Wednesday, November 23, 2016

Disney's Moana Gives Us the Strong Girl We Need {movie review}


"Moana" is the story of a teenaged girl on a mission to save her people, and the world. Moana's father is the Chief of their island, Motunui, and he prepares her from birth to one day take over his role. But she is drawn to the sea and chafes against her father's restrictions, forbidding anyone from venturing beyond the reef that surrounds their island. Moana's grandmother plays a huge role in her life, and shares her love of the sea. She is a key figure in the tale, and her stories and encouragement prompt Moana to jump into action when her island and its people are threatened by a growing darkness.

To save her people, Moana must seek out the demi-god, Maui, and bring him across the sea to return an item he stole a thousand years before. Maui was once a great hero, but has not been seen in that thousand years. He is a charismatic character, kind of full of himself, and covered in tattoos earned from his great feats. Adding fun - those tattoos are animated and can take on a life of their own. One of those tattoos is a mini-Maui, who acts as a kind of conscience to Maui - very reminiscent of Jiminy Cricket.

Early in their relationship, Maui refers to Moana as a Princess, which she vehemently denies. His counter is something to the effect of "pretty girl with an animal sidekick," which got a good laugh from the audience. But Moana declares she is not a princess, but the daughter of the chief. And the point is well - taken. She shows herself to be strong, independent, clever, and in no need of rescuing. She takes off on her own across the sea to seek out Maui and make him right an old wrong of his that is now endangering her people, and all the world. She stands up to him, takes control, and proves her worth. Another really interesting bit - there is no love interest for Moana in this story. None. She is a young teen girl, and romance or boy crushes are nowhere to be seen. I found that refreshing. Even in "Brave," a key story element was the need to marry off Merida, so although she was not interested, the theme of a necessary love interest for a young gal was still there.



This is a new type of story for Disney, and their first venture into Polynesian culture. The story, the dancing, the culture, the environment, the history, were all carefully researched. The directors, along with members of the production and animation crews, traveled to Fiji, Samoa, Tahiti, and New Zealand to make sure they got it right.
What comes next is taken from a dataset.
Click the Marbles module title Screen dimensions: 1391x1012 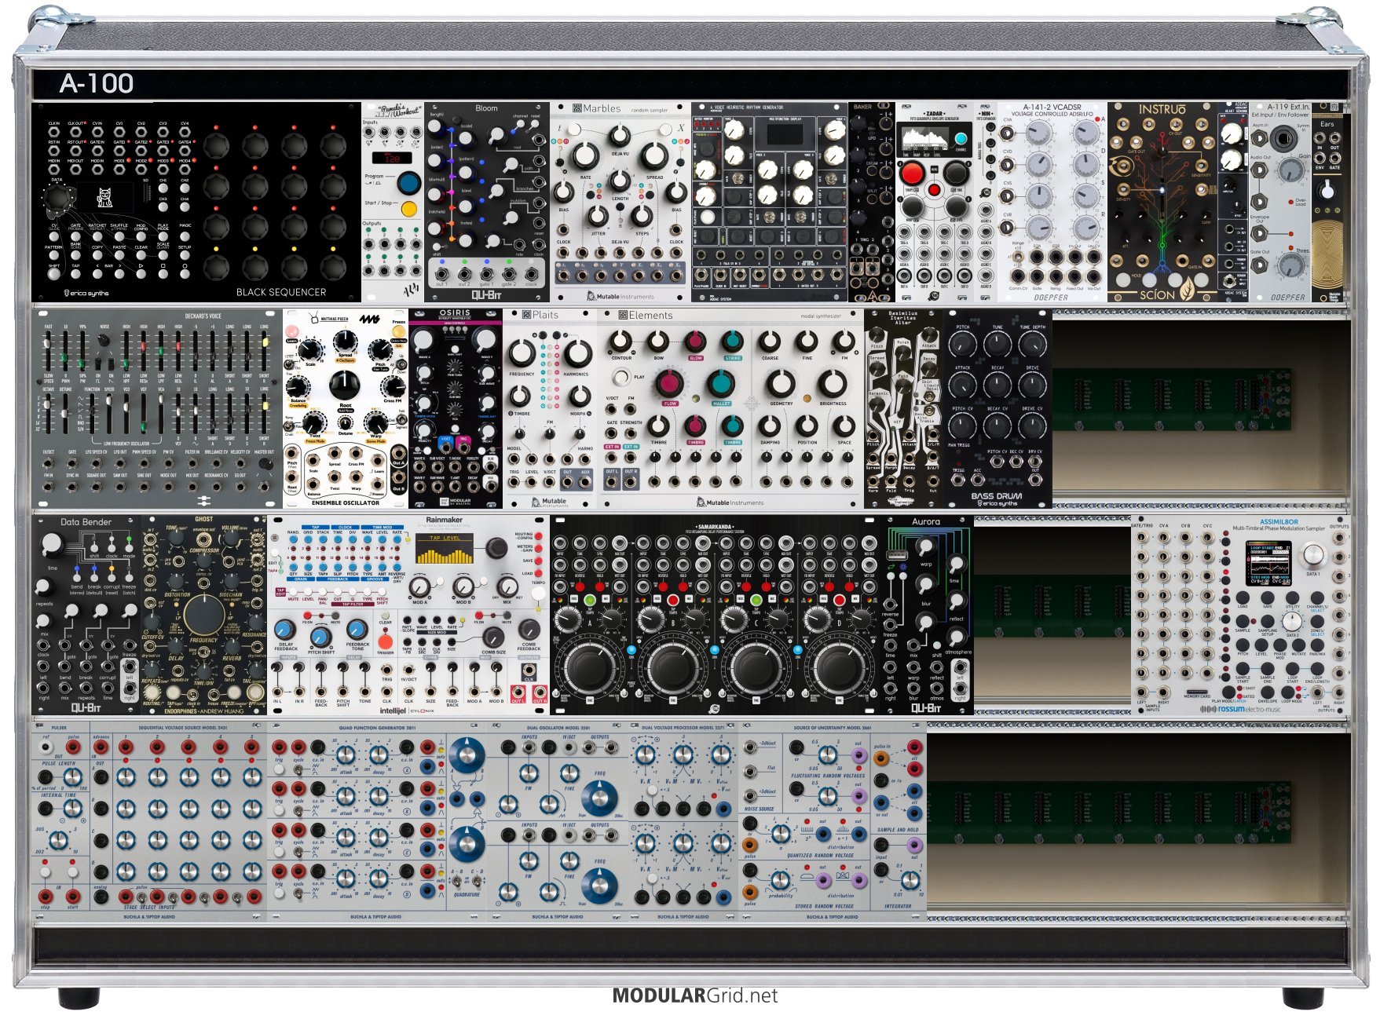(601, 109)
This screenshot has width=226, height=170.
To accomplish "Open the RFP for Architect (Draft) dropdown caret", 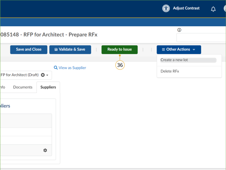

As the production progressed, their group of advisors came to be known as the Oceanic Story Trust (OST). The Trust includes anthropologists, educators, linguists, master tattooists, choreographers, haka practitioners, master navigators and cultural advisors who collaborated with Disney’s creative team.

In addition to the well-researched story and stellar CGI, there is a lot of great, original music in this movie, and it is performed wonderfully by the characters' voice actors. Yes, Dwayne Johnson can sing too. I love him more all the time.

I asked Boo for his opinion and he gave "Moana" two thumbs up. I half expect him to ask for a version of Maui's fish hook before long. Personally, I am already on the lookout for a Moana necklace. We're fans :)

"Moana" is rated PG. There is a scary monster, and a couple of intense scenes, but it is definitely not a scary movie. There's lots of action, lots of comedy, and tons of adventure. Also great themes around the importance of family, but also of finding your own way, and knowing who you are. Moana, Maui, Moana's people - all are on a journey of finding their true selves. We definitely recommend seeing this with your kids.


Disclosure: I received complimentary media access to view this film with Boo, for purposes of this review. No financial compensation was received. All opinions on this blog, as always, remain my own, or those of my family.